TASK
Would you please set down the lines of the data from the one containing "Click the voice search microphone icon" to the final line, exactly and only those?

START EXERCISE MATERIAL

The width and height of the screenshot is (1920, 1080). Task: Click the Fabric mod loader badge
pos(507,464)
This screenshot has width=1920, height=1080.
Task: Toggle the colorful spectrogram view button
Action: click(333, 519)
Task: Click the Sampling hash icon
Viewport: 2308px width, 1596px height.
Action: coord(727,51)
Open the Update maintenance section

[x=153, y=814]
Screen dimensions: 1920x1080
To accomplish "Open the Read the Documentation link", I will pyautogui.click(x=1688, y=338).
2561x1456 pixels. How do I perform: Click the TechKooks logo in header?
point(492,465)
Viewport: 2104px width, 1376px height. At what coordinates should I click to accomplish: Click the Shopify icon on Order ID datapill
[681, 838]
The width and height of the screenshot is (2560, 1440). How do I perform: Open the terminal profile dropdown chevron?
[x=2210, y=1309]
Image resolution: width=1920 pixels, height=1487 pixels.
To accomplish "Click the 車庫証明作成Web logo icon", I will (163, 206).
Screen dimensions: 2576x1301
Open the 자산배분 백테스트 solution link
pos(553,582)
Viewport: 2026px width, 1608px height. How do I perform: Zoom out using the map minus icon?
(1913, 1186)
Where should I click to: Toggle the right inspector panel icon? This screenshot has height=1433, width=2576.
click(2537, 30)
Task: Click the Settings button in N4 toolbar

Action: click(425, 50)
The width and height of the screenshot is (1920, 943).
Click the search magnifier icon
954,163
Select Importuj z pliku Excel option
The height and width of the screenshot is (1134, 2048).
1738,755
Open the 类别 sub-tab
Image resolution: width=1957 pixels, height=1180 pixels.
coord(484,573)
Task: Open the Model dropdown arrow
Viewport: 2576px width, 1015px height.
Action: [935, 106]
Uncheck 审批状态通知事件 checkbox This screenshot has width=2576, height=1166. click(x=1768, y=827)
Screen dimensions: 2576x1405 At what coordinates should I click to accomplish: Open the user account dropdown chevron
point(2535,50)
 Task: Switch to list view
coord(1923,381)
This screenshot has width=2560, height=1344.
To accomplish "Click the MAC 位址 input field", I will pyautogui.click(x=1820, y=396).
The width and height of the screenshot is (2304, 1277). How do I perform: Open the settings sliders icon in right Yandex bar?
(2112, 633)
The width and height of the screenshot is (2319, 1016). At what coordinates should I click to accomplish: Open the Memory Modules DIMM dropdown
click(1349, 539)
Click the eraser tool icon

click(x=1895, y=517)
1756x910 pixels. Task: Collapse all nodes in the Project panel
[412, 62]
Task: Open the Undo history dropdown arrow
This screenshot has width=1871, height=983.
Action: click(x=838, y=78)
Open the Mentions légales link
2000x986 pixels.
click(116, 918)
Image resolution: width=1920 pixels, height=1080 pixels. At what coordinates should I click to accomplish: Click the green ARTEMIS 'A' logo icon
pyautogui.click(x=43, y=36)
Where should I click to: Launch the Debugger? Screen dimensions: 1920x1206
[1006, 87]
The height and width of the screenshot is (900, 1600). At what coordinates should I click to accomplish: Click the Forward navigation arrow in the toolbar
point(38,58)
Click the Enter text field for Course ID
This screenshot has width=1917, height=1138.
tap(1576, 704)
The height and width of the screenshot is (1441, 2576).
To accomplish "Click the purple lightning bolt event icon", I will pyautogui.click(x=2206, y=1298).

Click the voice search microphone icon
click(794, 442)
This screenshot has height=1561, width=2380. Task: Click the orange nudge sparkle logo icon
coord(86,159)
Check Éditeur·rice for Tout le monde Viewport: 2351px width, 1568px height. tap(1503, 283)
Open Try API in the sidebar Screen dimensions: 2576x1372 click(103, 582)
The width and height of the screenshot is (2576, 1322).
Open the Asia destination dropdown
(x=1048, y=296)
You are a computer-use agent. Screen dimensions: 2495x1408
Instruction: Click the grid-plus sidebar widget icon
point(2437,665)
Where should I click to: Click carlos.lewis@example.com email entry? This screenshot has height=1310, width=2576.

END EXERCISE MATERIAL

EXPECTED OUTPUT
Click the voice search microphone icon
click(794, 442)
This screenshot has height=1561, width=2380. Task: Click the orange nudge sparkle logo icon
coord(86,159)
Check Éditeur·rice for Tout le monde Viewport: 2351px width, 1568px height. tap(1503, 283)
Open Try API in the sidebar Screen dimensions: 2576x1372 click(103, 582)
The width and height of the screenshot is (2576, 1322).
Open the Asia destination dropdown
(x=1048, y=296)
You are a computer-use agent. Screen dimensions: 2495x1408
Instruction: Click the grid-plus sidebar widget icon
point(2437,665)
Where should I click to: Click carlos.lewis@example.com email entry? This screenshot has height=1310, width=2576.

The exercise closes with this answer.